| Supplied passage |
Start

The song samples and expands on Iggy Azalea's "Fancy" as a form of reclaiming the original Bay Area hyphy sound -- or, as Jidenna puts it, "taking a piece from the past and modernizing it." What makes Jidenna so magnetic is the way he consciously embodies the presence of the past even beyond his own art, taking broader cues from the 19th century. We got on the phone with Jidenna to talk about recycling history, how to understand the repetition of activist movements, and the power of healing sex magic.
The theme of this issue is "Nowstalgia," and we're talking about how the past has come back into the present. That's something that seems important to you. How do you see the importance of remembering the past in making the present both musically and in fashion?
I think it's important to understand where you came from to understand where you're going. What I see across the board in the millenial generation is a recycling of the past. We have more access to the music, more access to fashion, to images, probably more than any other human beings in history. Because we're taking in so much, we start dressing like a bit of the '90s, a bit of the '60s, a bit of the '70s, and a bit of the '20s.
With myself specifically, I'm particularly informed by the Jim Crow era. When I really started looking at the statistics of incarceration rates, and the effects of the war on drugs, it was a very racialized and class-driven history. I was appalled, in the same way a lot of people are. I wanted to dress in a fashion that resembled the old Jim Crow, so that it shed light on the new Jim Crow era we're currently in today. The New Jim Crow, of course, has been coined by Michelle Alexander's book, which I read when it came out.
As far as fashion, that's one of the main inspirations for myself. It had less to do with politics, respectability, and class, so much as it did with being a symbol of the times. I think it's important to dress according to the fashion of the times, and the fashion of the event, and that's what I'm doing, in essence.

End

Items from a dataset

Start

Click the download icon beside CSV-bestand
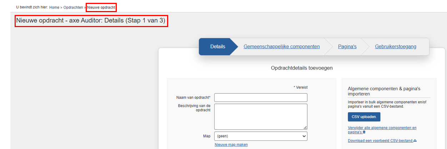447x149 pixels. point(415,141)
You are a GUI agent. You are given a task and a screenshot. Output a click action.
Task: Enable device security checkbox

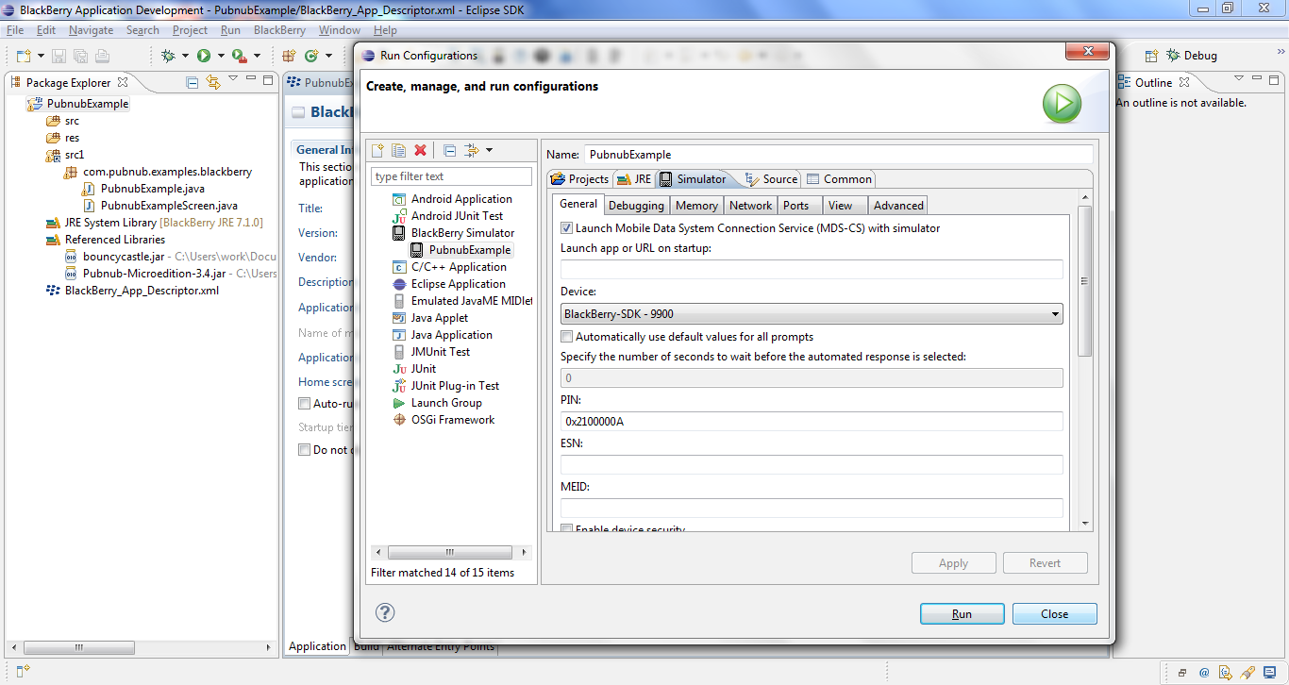tap(566, 528)
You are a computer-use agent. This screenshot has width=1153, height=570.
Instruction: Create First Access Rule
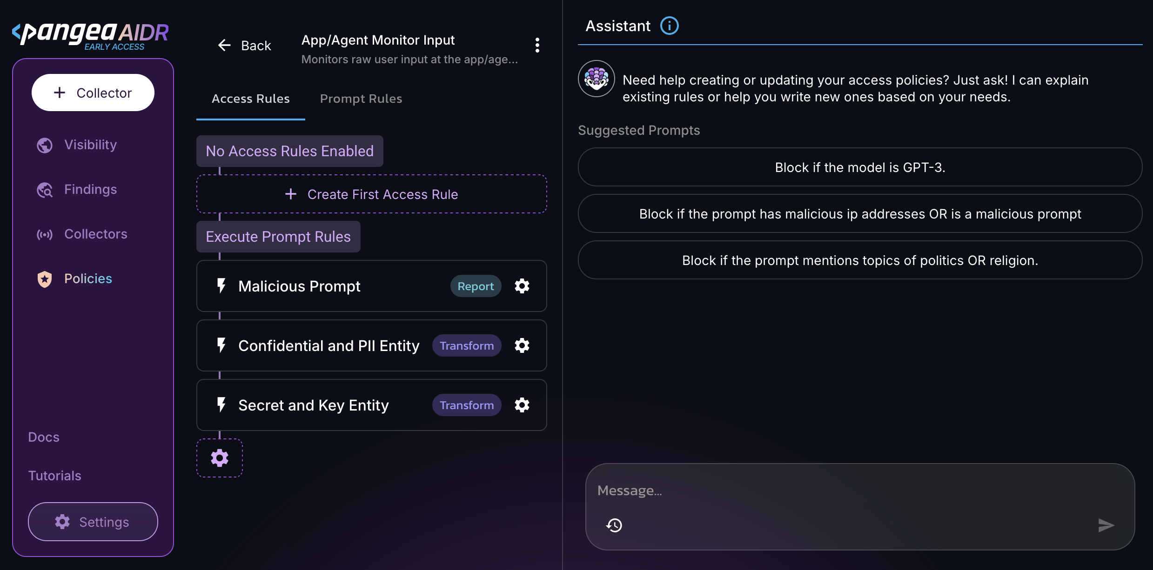click(371, 194)
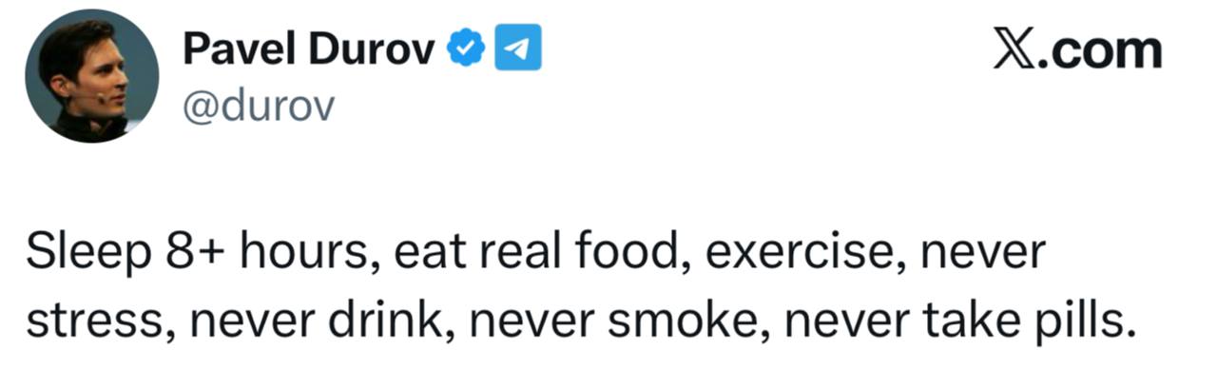Open Pavel Durov's profile photo

(92, 76)
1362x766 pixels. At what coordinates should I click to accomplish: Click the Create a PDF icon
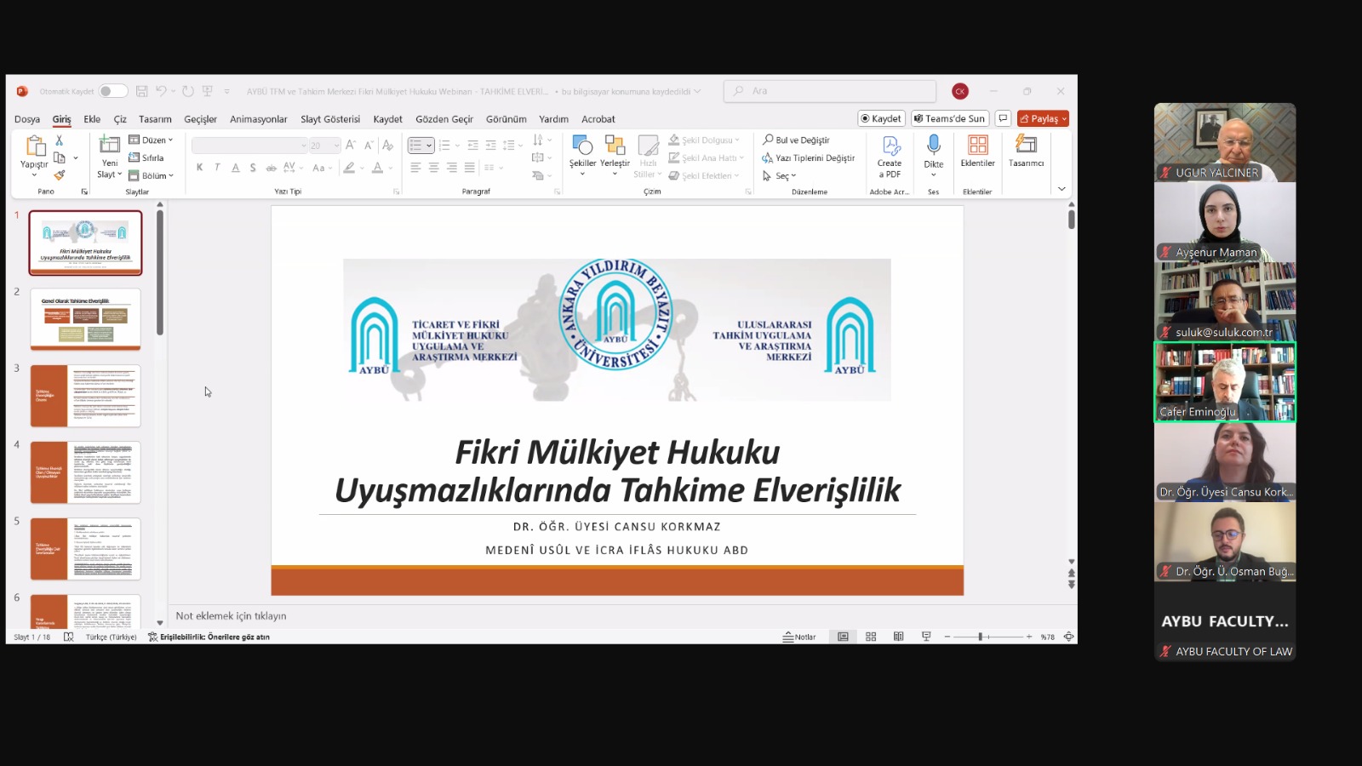click(889, 156)
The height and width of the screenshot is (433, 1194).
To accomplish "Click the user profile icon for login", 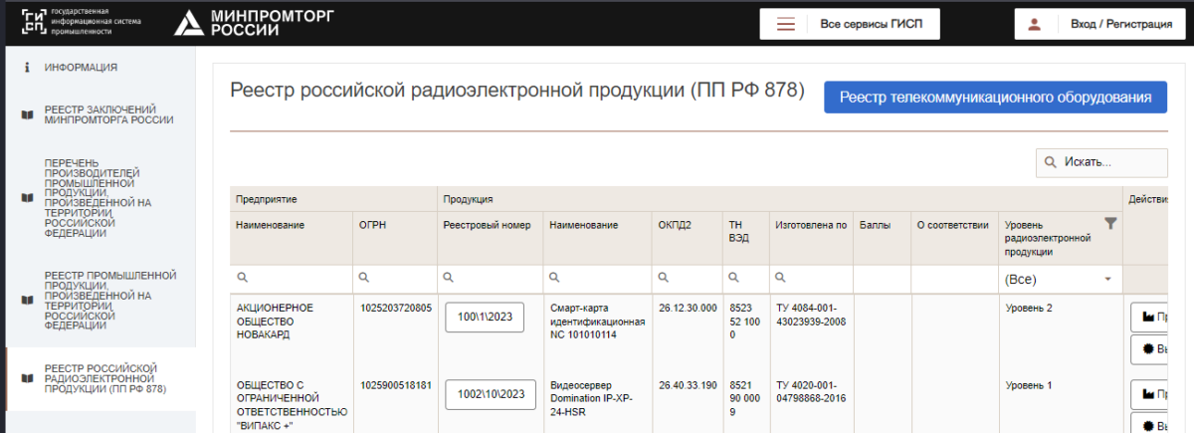I will (1034, 24).
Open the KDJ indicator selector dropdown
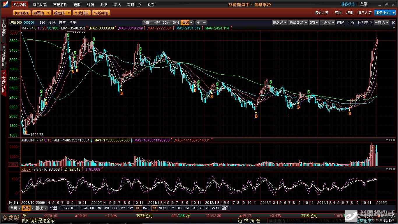This screenshot has height=224, width=398. 26,169

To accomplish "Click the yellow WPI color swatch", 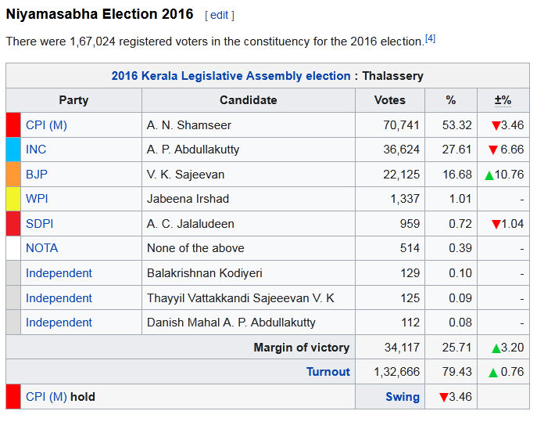I will pos(13,199).
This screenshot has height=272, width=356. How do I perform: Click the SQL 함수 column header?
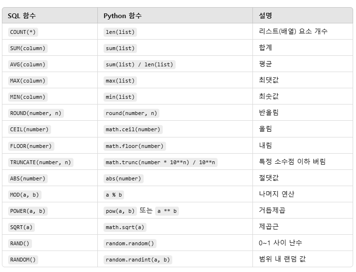click(22, 16)
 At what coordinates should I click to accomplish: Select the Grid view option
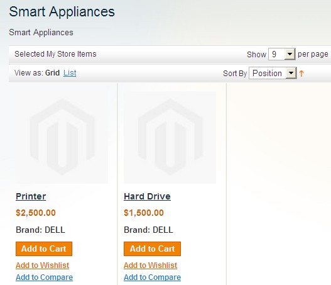(52, 73)
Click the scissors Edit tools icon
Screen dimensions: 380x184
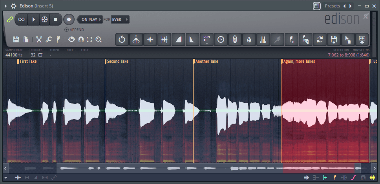coord(39,39)

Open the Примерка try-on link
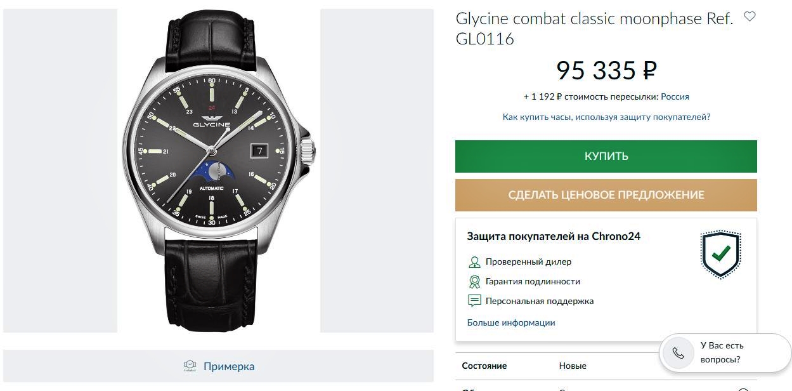coord(229,366)
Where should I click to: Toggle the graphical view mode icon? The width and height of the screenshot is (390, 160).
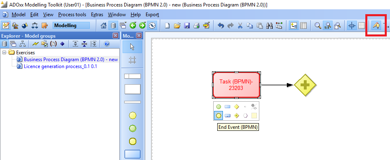coord(294,26)
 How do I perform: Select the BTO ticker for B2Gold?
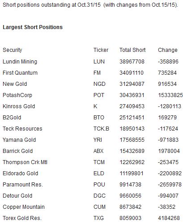click(x=99, y=118)
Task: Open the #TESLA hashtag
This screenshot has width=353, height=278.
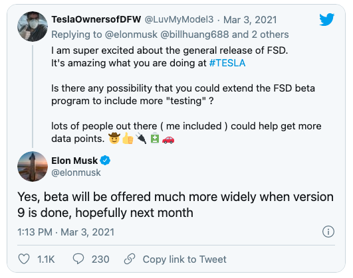Action: point(227,63)
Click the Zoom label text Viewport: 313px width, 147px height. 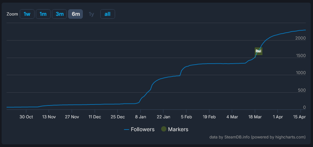click(x=12, y=14)
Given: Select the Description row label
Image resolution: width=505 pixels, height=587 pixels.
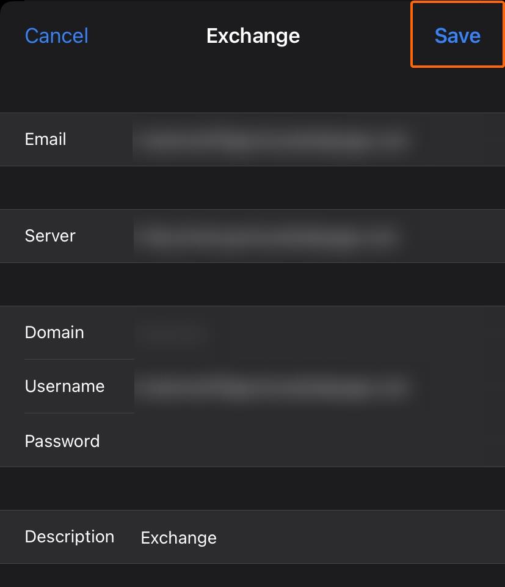Looking at the screenshot, I should [x=70, y=537].
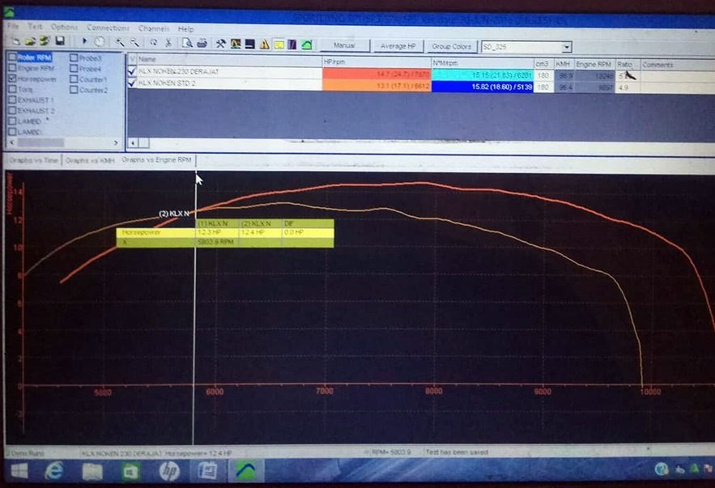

End

| What you need to do |
1. According to the Jidenna interview, which historical era particularly informs Jidenna?
2. Output the passage of the Jidenna interview starting with "The theme of" and going on through "and in fashion?", copied word for word.
3. Pick up the Jidenna interview from its final sentence and continue it.

| Responses by task |
1. The Jim Crow era.

2.
The theme of this issue is "Nowstalgia," and we're talking about how the past has come back into the present. That's something that seems important to you. How do you see the importance of remembering the past in making the present both musically and in fashion?

3.
As far as music, I'm inspired by a bunch of eras. Just like everybody in our generation, I think we create a gumbo pot of music. We're not just hip-hop, we're not just rock, we're not "just" anything, specifically. So, in that way I stand in solidarity with a lot of the millenial generation's pace of music. "Classic Man" is both contemporary and draws back to kind of the classic eras of sound. If you listen to the actual music, it's reminiscent of the Bay area's hyphy movement, which is over ten years old now. It also has a bounce that people felt in the '80s when they were dancing, but the vocals have a classic reverb sound that I think a lot of people don't use today on the radio. So it stood out on the radio, to have this kind of bigger, timeless reverberation on the vocals.
I think, to kind of reel it back, the core of the art that I create is all about taking a piece of the past and modernizing it. If it's the 808s of today, the technology that created the really thick and booming sound, you combine that with the reverb on the vocals of yesterday. You take a suit, or the suspenders of today and you combine it with some of the trends that you see in fashion, like the West African fractal designs of the wax prints I wear as ties or pocket squares, or that I put on the lapel of my blazer, that's very new. That wasn't done in the '20s. Also the suits are way more tapered and tailed to the point where the ankles reveal the socks. These are modern designs, but definitely reminiscent of the past.
I think that there are definitely changes with our generation as far as how we move forward and create something that's new. But the idea of recycling is not a new concept whatsoever.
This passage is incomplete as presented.